My biggest issue was with the 3.12 -> 3.13 transition, when musl got upgraded to 1.2 and with it "musl 1.2 uses new time64-compatible system calls". This broke so many things for me without me knowing, like nginx having as the datetime in the logs the unix epoch. All continued to work, but everything related to timestamps was completely messed up, on 32 bit OS due to running on Raspberry Pis.
This was the moment where I decided to stick to debian-slim, and only very specific containers will continue running on Alpine. Before that it was my default container OS.
Also there is no reliability in packages getting updated, sometimes they just disappear in the next version. But these things are rare occurrences, which only are then nerve wracking when you are confronted with them. For 90% of the cases Alpine is one of the most awesome container OSs.
Sometimes it's better to power through with a massive labor effort than to try to use fancy hacks to shield people from latent problems. All things considered, it doesn't sound like the Alpine transition was that bad. But it's the type of thing that most Linux users and developers are not accustomed to, at least those who don't remember the very early years. Ironically, musl libc might not exist if glibc hadn't accumulated so much complexity trying to maintain strong ABI compatibility.
IMO, small prices to pay for free software and Free Software.
I build my entire development stack from source and don't rely on OS packages for it, and I absolutely refuse to use binary compiled Python wheels, so Alpine's lack of them is actually a feature as far as I am concerned. I dealt with the musl quirks.
musl wheel support was added some time ago:
No idea how many packages actually build musl wheels though. From a quick glance at least cryptography and lxml has musl wheels.
EDIT: I spoke too soon. Apparently, they have decided to amend the patch in a way that is both backwards-compatible and compatible with musllinux wheels. Hopefully, it will roll out soon.
But I haven’t tested today’s version yet.
You just need to know how :)
Regarding the "runs just fine", this is not guaranteed. I certainly do check if it is working, and if it is, and it is a small service or just a containerized tool, then I'll use it. Like using GDAL to perform some reprojections and renderings where a throwaway container is called from a shell script, if it works once, I'll keep using it, but I won't use it to run a Python server which also makes use of Matplotlib and other big dependencies.
Alpine is supposed to be a small, stable and secure general purpose base.
I don't think there's much credibility to saying it's not "meant to be used" as a desktop; since the packages available suggest to me there's clearly a bunch of people doing just that.
What you can expect is more manual setup (compared to say, OpenBSD, where things work really well out-of-the-box on this hardware).

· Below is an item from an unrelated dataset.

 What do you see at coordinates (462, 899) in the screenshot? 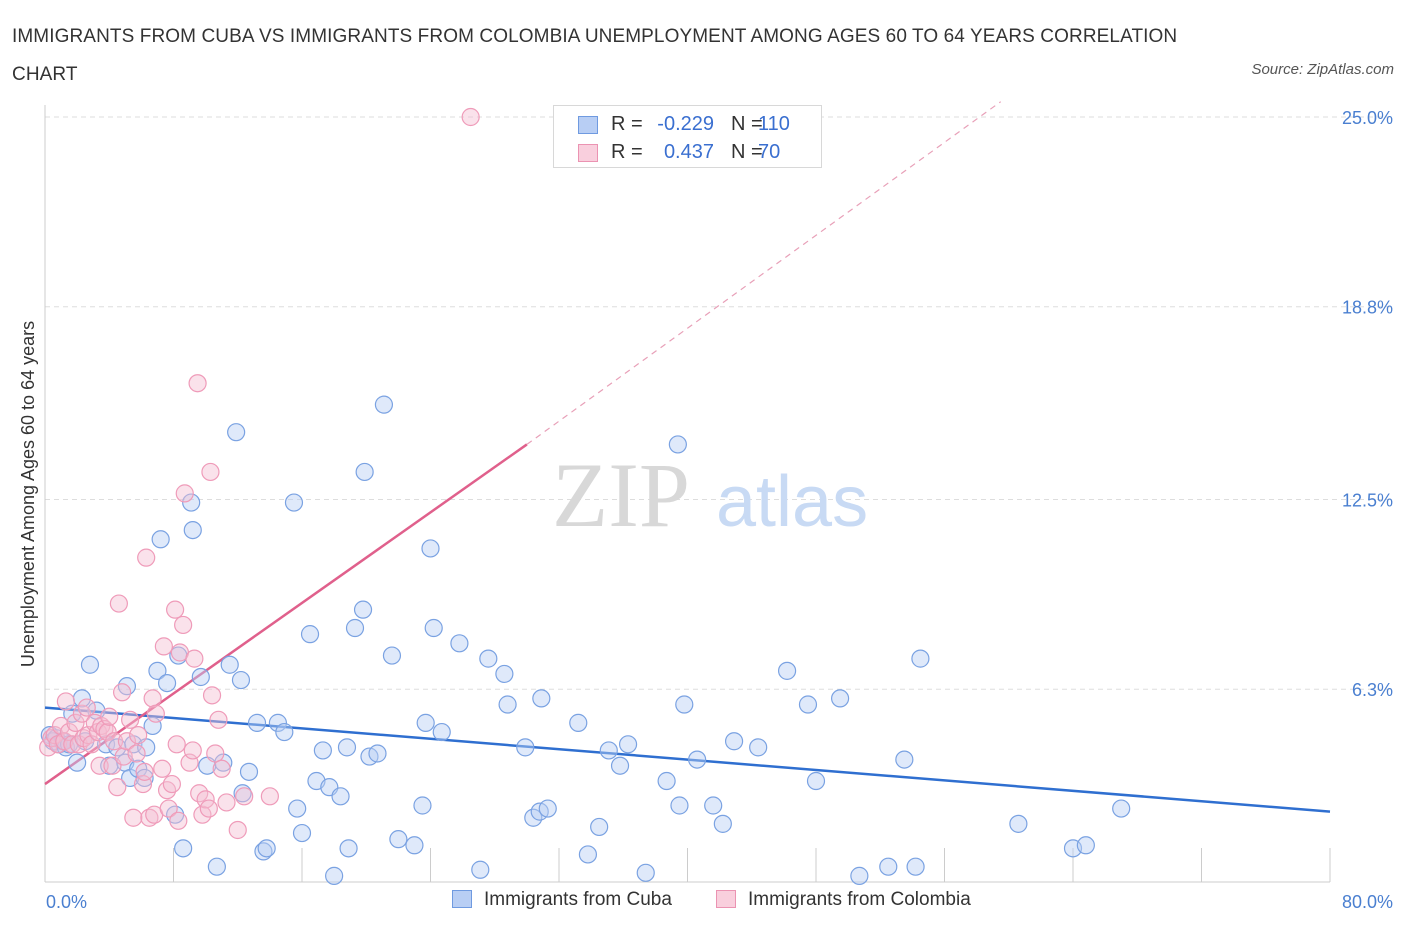
I see `cuba-legend-swatch` at bounding box center [462, 899].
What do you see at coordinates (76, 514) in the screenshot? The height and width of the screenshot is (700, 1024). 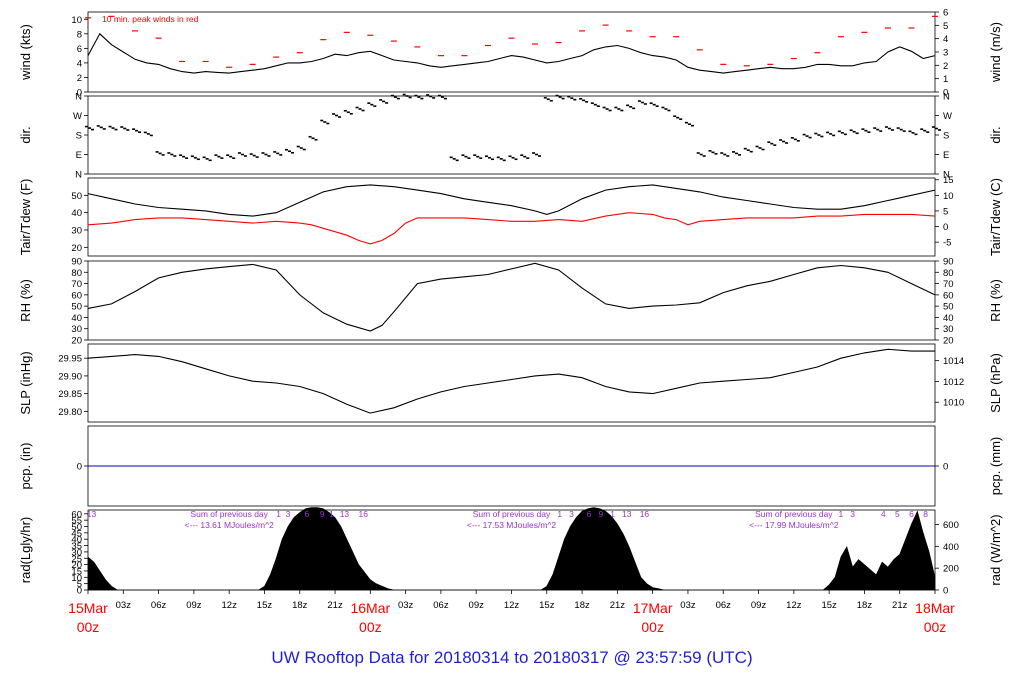 I see `rad-ytick-label: 60` at bounding box center [76, 514].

But I took this opportunity to set up an encrypted disk. This is with no "desktop environment", just a window manager and X.
I thought BusyBox would be a pain, but the GNU tools can be automatically installed. Same with musl, which was much less of a big deal than I thought. I can even suggest things feel faster with it, but it does mean staying within packages from the Alpine ecosystem.

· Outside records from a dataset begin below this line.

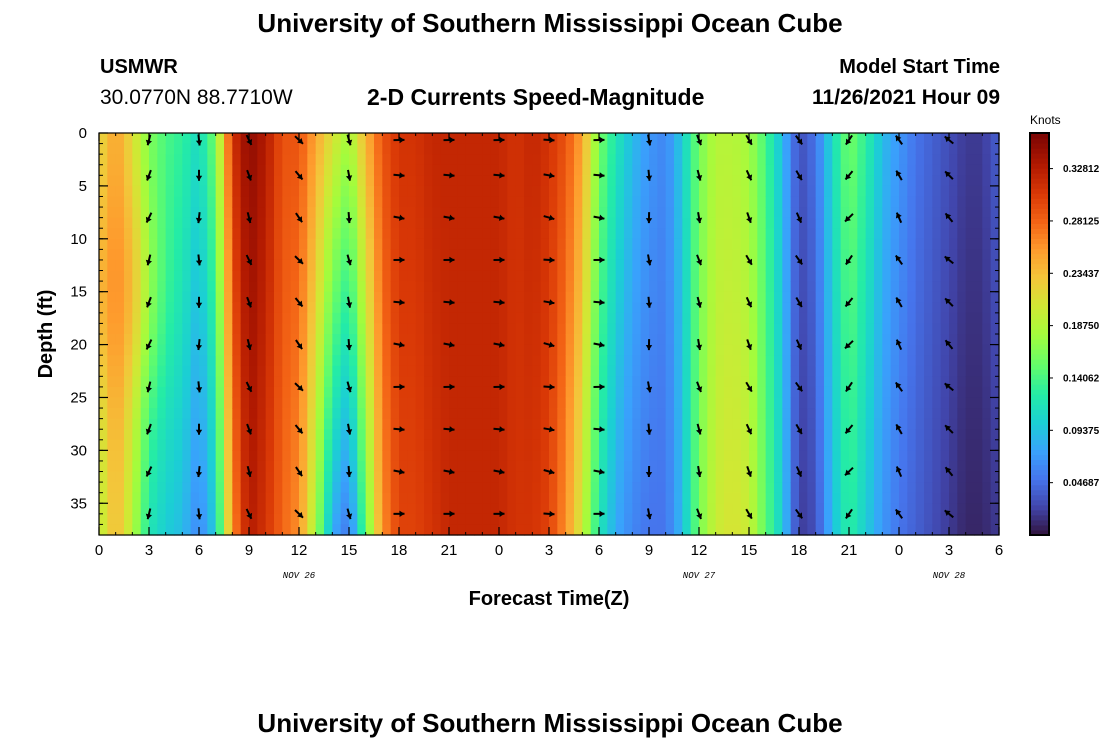  Describe the element at coordinates (1082, 432) in the screenshot. I see `colorbar-tick-label: 0.09375` at that location.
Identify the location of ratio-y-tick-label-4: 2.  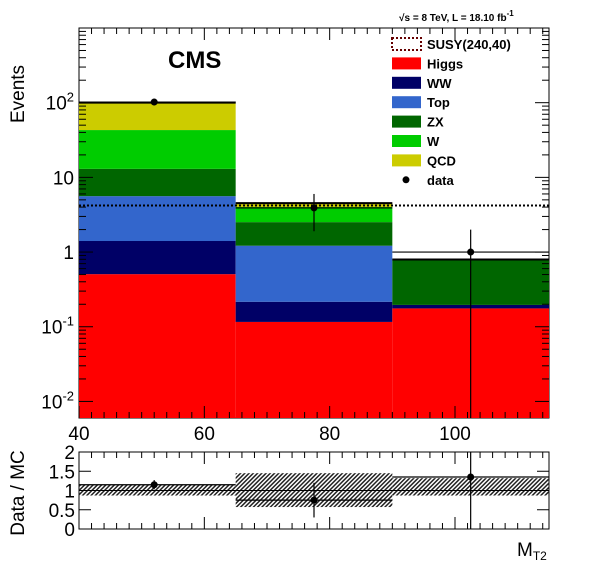
(70, 454).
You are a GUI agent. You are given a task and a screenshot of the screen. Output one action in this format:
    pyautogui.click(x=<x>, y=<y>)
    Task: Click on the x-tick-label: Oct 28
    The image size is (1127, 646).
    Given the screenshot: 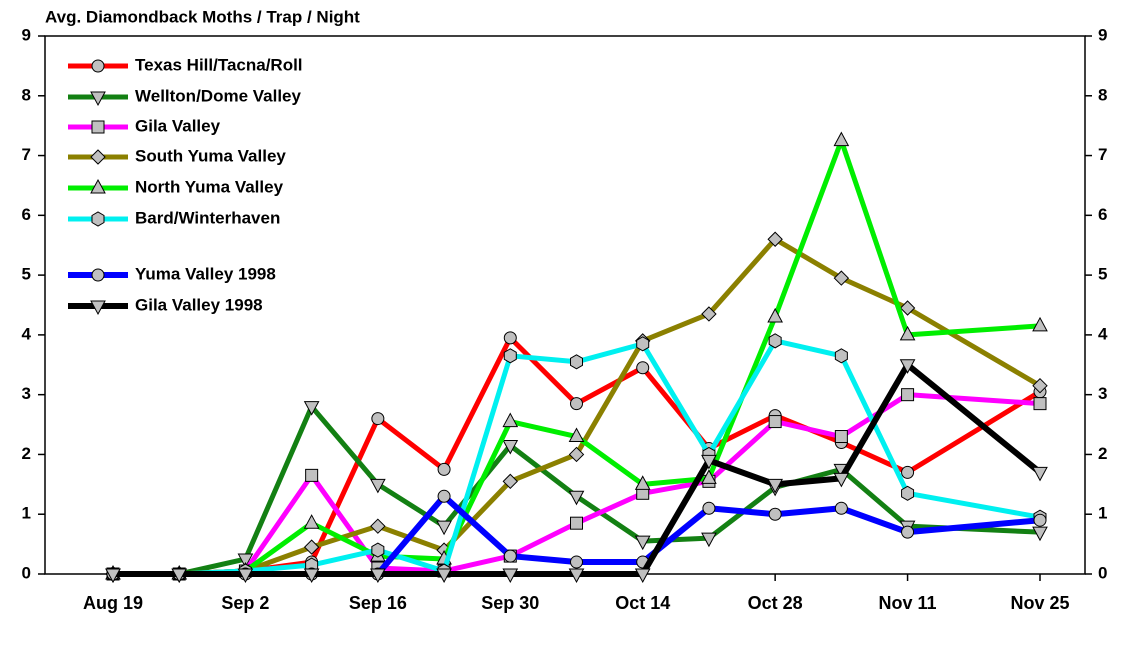 What is the action you would take?
    pyautogui.click(x=775, y=603)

I'd be interested if anyone is doing a glibc fork of Alpine (or a way to run the 'full fat' glibc seamlessly, like it does with the GNU tools). Also worth experimenting with Alpine's glibc emulation; I was amazed how good it was, as it runs almost all of a closed-source music production tool that I use.
One thing that surprised me is that KDE's software center gives package update notifications for Alpine packages OOTB, and the GUI Just Works(tm) for installing and upgrading.
? Like most distros that start you off but nothing but a minimal base, you can choose whether to install DBus or not. Almost everyone using Alpine as a daily driver on their PC probably has DBus installed and enabled.
I don't believe it's intended to be used in a desktop environment, but I could be wrong.